*Can Gossiping on the Job Really Hurt You?*

We all do it from time to time. Whether it's complaining about the latest
comp-time policy change with your coworker in the file room or dishing about
the latest spat between the CFO and the clerk in purchasing, gossiping on
the job is almost an inevitable part of corporate culture.

But is gossiping a positive way to build relationships, trade information
for advancement and gauge the emotional health of the corporate community?
Or is it akin to a toxic virus that spreads and ultimately weakens an
organization's overall health, threatening your job security, chances for
career advancement and professional happiness?

As with most things involving human interaction, there are two sides to this
common coin. Use the following advice to ensure you don't let your chitchat
get in the way of your career.

▸ Work instruction: Please write out the part of the workplace gossip passage starting at "As with most" and ending at "of your career.", word for word.

▸ Records supplied:

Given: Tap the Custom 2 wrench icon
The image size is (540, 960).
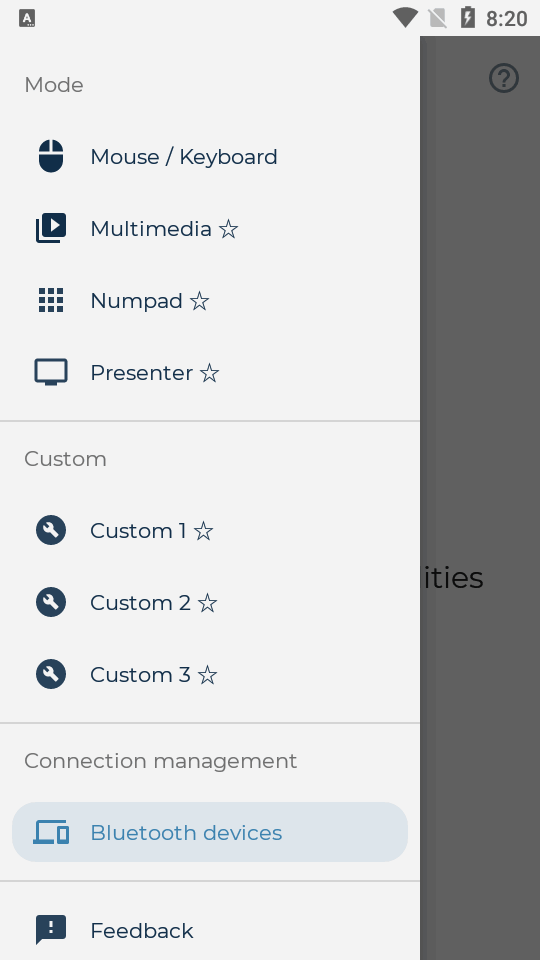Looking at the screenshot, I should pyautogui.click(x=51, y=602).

---

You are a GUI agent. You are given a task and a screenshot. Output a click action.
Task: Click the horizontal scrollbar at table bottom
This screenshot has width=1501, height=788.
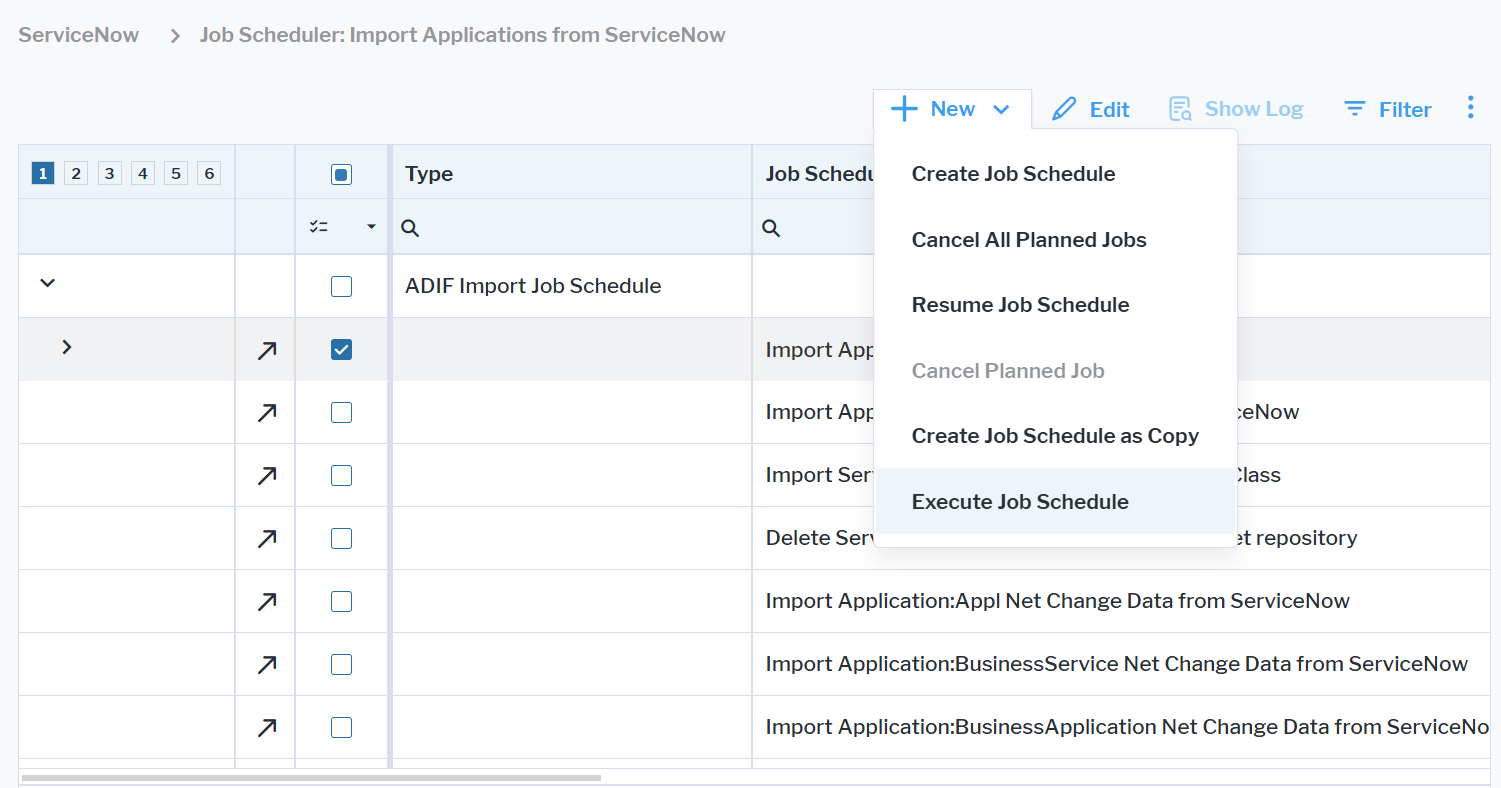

...

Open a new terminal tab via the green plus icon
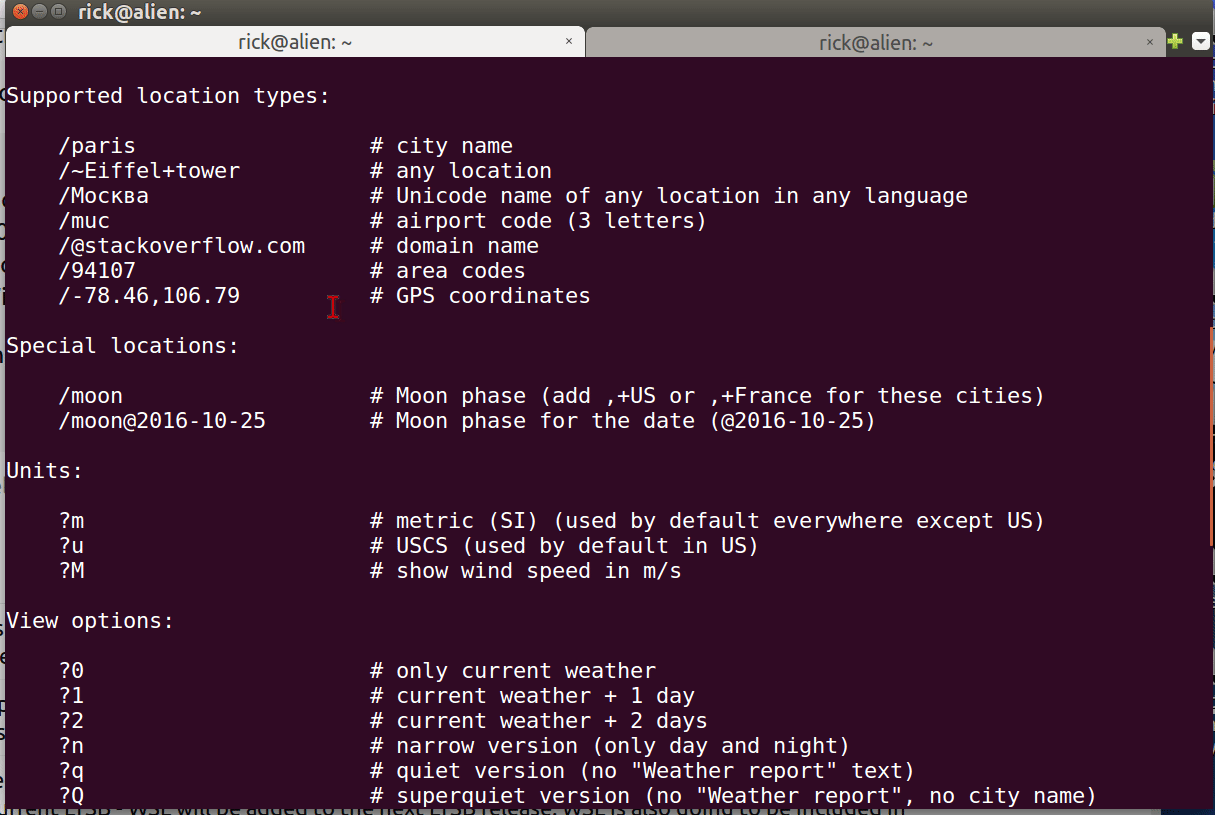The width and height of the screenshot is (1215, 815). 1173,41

▸ The completed task:
As with most things involving human interaction, there are two sides to this
common coin. Use the following advice to ensure you don't let your chitchat
get in the way of your career.